The White House announced Friday that the U.S. military is “expediting” weapons shipments to Iraq in light of the ISIS assault on the Iraqi city of Ramadi, which occurred late last week.
Vice President Joe Biden informed Iraqi Prime Minister Haider al-Abadi about the faster shipments in a telephone call on Friday.
The news comes after a flurry of new airstrikes against ISIS, also known as ISIL, as Iraqi troops desperately try to hold Ramadi, the capital of the strategically important Anbar province.
On Friday, the terror group captured the provincial government building and the city’s police headquarters as well as the Ramadi Great Mosque. The city is located in the middle of Iraq’s Sunni Muslim heartland, just 70 miles west of Baghdad.
The U.S. weapons shipments will include AT-4 shoulder-held rockets as well as ammunition and other supplies.
“The vice president assured the prime minister of continued and expedited U.S. security assistance to confront ISIL,” the White House statement said. “Both leaders agreed on the importance and urgency of mobilizing tribal fighters working in coordination with Iraqi security forces to counter ISIL and to ensure unity of effort among all of Iraq’s communities.”
The situation in Ramadi has deteriorated quickly over the last weeks, with senior U.S. officials giving Iraqi forces just a 50/50 chance of maintaining control of the city.
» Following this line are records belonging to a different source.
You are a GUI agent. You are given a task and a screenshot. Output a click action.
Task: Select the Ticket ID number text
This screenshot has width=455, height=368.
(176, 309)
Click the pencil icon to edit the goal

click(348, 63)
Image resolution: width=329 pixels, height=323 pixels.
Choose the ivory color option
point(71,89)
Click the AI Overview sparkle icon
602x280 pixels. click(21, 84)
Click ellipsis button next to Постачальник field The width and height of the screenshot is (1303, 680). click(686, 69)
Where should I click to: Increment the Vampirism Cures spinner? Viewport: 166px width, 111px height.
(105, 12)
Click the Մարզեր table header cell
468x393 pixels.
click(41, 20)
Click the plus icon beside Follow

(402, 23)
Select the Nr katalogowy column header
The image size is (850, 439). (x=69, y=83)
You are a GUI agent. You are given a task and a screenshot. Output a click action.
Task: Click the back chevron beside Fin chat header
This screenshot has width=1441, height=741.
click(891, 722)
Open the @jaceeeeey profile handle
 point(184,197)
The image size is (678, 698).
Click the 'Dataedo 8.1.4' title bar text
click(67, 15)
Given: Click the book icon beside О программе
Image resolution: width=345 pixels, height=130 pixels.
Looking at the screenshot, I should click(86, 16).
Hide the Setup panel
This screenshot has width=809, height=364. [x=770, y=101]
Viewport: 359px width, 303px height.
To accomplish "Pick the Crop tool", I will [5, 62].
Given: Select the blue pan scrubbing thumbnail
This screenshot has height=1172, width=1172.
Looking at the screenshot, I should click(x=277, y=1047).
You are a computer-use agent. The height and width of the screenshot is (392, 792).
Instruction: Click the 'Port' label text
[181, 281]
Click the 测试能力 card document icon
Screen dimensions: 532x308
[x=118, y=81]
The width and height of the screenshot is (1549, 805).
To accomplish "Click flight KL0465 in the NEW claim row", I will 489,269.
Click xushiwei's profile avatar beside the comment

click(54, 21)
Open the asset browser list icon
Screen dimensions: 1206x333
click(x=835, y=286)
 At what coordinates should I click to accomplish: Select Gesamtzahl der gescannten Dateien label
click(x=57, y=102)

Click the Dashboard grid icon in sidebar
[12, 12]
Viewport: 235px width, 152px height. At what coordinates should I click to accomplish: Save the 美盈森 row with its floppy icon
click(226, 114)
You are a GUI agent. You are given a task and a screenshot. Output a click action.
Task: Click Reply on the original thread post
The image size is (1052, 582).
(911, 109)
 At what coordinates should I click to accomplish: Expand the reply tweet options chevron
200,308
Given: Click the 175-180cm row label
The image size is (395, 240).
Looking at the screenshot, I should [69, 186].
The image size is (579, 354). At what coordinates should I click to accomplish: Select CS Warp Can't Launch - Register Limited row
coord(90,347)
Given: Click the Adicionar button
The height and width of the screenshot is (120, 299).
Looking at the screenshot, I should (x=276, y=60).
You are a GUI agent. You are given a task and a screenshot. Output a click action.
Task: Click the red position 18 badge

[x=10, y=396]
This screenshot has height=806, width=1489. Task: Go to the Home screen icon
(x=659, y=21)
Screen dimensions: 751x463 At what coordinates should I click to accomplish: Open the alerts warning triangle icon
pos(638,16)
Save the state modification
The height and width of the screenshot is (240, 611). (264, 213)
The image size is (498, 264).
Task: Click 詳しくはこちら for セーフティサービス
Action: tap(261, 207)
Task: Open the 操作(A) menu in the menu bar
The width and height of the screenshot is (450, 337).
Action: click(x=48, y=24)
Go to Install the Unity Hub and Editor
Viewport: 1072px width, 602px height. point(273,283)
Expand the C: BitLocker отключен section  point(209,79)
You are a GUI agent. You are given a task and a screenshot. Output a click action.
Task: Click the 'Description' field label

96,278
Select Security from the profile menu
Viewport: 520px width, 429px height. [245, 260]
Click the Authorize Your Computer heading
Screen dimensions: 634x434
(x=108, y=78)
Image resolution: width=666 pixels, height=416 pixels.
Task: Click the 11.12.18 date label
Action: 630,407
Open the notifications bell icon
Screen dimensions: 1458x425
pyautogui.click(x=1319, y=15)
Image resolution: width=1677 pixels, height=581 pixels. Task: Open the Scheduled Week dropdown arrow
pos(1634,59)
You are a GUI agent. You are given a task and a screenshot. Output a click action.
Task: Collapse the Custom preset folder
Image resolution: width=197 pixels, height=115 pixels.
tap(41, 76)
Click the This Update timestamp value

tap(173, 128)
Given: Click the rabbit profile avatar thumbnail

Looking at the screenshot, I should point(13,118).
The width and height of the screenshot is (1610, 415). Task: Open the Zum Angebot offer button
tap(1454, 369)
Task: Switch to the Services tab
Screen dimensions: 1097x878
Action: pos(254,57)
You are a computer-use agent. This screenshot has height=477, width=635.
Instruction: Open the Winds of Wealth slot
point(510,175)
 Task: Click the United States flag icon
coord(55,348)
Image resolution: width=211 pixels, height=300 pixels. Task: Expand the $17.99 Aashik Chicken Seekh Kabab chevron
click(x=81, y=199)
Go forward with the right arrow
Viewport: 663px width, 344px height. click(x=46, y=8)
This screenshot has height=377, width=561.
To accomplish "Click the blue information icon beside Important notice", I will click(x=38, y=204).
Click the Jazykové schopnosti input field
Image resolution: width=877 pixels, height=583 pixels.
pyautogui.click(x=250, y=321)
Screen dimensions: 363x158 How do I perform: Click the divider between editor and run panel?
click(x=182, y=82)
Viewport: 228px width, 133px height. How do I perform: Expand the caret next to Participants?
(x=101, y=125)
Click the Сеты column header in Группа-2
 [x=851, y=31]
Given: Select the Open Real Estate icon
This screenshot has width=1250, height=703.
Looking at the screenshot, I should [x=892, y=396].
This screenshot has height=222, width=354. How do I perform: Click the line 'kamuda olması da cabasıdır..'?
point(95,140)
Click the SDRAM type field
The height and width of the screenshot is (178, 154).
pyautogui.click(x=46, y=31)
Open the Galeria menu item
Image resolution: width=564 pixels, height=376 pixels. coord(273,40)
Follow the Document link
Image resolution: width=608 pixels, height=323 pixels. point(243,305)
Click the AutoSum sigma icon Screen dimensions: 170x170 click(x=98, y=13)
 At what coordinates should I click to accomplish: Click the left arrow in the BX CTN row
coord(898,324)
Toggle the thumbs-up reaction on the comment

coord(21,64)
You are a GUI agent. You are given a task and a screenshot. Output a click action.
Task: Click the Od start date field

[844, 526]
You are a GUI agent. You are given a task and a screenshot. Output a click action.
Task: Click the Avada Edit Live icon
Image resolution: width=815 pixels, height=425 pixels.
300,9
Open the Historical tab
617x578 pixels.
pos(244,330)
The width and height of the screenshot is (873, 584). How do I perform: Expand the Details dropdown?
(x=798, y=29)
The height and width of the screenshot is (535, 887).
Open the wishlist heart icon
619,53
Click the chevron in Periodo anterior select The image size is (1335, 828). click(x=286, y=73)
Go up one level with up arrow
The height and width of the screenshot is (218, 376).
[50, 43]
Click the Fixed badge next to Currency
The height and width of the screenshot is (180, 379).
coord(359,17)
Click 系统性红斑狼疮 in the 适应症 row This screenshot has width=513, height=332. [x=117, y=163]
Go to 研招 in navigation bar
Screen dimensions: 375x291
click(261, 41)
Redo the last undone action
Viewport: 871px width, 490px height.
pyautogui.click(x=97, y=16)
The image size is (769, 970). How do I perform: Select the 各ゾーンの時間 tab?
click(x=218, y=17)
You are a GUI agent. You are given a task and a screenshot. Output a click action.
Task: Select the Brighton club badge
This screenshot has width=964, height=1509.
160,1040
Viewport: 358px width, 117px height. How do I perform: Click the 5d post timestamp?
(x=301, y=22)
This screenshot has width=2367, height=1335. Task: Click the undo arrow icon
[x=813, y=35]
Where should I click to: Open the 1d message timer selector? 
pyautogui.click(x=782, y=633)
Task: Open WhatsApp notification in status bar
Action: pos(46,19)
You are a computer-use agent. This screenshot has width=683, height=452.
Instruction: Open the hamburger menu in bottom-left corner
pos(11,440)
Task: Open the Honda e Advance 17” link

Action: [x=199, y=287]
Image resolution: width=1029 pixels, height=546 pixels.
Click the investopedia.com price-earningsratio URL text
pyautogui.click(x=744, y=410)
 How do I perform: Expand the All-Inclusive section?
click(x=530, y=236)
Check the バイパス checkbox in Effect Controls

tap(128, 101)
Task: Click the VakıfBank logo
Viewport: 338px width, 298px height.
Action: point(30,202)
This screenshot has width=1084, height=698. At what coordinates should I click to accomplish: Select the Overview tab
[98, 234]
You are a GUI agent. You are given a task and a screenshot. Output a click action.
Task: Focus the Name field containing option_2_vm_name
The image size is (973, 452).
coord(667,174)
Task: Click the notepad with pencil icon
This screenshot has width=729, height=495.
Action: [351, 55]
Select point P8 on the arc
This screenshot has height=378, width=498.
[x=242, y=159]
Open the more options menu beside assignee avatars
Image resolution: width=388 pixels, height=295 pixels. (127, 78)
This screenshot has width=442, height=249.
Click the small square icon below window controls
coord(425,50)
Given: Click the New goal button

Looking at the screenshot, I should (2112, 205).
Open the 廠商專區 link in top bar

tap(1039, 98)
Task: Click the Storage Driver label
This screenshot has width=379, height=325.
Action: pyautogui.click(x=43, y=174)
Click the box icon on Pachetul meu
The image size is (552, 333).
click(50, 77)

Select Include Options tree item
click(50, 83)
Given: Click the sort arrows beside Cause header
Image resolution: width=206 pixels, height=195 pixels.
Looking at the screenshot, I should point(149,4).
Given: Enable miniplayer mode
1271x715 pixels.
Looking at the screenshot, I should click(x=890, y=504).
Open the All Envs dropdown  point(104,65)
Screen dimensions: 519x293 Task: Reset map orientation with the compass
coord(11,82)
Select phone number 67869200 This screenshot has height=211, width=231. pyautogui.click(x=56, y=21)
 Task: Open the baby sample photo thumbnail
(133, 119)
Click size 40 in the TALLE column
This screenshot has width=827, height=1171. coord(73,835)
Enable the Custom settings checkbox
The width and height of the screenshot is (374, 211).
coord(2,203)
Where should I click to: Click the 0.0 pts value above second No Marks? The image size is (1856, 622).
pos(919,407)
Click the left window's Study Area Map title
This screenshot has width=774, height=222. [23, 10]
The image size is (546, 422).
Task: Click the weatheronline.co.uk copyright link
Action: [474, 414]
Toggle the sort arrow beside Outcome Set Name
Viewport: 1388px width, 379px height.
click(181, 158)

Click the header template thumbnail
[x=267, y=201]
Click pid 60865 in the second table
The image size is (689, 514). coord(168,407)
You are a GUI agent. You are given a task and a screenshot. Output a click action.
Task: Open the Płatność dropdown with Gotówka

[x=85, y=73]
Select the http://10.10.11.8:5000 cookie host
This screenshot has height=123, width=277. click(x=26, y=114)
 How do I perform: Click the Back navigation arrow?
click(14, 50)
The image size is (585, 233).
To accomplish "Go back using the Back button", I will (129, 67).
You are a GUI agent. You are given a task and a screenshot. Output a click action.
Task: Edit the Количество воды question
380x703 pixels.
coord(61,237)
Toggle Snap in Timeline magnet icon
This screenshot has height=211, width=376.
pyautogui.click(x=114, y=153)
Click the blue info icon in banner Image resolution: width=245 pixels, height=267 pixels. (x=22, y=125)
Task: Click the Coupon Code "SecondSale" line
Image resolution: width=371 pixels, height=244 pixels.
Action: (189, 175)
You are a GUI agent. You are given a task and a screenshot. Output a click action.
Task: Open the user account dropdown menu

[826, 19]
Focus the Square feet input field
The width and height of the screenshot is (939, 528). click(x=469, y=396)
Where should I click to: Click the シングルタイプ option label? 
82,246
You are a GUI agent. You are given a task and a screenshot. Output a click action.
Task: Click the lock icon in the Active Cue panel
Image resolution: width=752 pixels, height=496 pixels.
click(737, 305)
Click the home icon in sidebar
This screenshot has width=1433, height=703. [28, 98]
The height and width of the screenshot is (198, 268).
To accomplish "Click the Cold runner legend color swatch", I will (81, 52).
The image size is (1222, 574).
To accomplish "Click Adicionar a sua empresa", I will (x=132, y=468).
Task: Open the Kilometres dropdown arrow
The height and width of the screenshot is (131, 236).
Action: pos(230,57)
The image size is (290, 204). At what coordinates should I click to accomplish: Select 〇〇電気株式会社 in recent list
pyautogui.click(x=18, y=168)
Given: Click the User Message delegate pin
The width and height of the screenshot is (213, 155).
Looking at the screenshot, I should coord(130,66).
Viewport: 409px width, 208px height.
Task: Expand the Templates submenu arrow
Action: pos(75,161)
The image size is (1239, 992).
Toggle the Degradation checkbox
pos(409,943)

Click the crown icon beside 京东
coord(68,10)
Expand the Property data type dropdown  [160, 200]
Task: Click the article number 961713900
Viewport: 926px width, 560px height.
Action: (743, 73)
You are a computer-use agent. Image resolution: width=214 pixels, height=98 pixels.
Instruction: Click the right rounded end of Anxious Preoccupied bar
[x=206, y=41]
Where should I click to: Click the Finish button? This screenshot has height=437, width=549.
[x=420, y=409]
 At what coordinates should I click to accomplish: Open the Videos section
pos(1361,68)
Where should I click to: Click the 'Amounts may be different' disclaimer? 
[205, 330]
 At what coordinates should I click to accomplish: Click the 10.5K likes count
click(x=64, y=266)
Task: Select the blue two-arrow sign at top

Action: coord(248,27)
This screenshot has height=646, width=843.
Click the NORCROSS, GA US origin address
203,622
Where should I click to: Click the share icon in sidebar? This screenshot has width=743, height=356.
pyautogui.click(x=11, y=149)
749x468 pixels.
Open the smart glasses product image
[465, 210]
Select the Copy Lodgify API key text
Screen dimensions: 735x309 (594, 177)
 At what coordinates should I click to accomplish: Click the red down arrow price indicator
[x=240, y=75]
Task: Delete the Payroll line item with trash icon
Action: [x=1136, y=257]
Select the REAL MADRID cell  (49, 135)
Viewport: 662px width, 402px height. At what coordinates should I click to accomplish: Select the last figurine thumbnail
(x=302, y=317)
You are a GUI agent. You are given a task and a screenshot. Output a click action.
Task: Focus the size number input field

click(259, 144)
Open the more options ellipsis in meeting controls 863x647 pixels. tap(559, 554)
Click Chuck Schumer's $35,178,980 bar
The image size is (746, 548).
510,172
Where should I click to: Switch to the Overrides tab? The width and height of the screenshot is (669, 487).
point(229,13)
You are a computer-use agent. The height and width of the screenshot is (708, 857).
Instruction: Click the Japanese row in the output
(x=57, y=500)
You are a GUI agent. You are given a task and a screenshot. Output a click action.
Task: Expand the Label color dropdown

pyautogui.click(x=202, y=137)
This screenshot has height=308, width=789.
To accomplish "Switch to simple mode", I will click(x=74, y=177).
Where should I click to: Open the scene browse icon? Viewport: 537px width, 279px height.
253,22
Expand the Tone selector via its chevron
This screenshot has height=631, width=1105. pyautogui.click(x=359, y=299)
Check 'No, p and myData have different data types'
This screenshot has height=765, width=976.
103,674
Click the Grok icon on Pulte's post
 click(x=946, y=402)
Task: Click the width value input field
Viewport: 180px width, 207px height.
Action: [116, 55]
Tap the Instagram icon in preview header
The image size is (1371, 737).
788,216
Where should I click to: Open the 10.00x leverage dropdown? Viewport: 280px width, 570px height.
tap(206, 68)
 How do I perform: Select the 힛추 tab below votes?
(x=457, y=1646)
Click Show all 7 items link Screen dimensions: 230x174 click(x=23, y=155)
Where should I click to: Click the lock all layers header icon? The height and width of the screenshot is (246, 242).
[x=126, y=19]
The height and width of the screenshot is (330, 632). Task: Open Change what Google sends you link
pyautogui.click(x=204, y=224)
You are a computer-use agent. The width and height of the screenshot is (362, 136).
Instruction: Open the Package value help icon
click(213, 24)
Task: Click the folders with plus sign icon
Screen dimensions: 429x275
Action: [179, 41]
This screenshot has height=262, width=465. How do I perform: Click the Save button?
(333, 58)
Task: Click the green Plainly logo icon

Eight new airstrikes were launched against ISIS targets in Ramadi since 7 p.m. local time on Friday, as the coalition ramps up its efforts to maintain control of the region.
The ISIS push began Thursday with armored bulldozers and at least 10 suicide bombings to burst through gates and blast through walls, according to a security source who has since left the city. Dozens of militants spilled into the city center in what the U.S. military called a “complex attack.”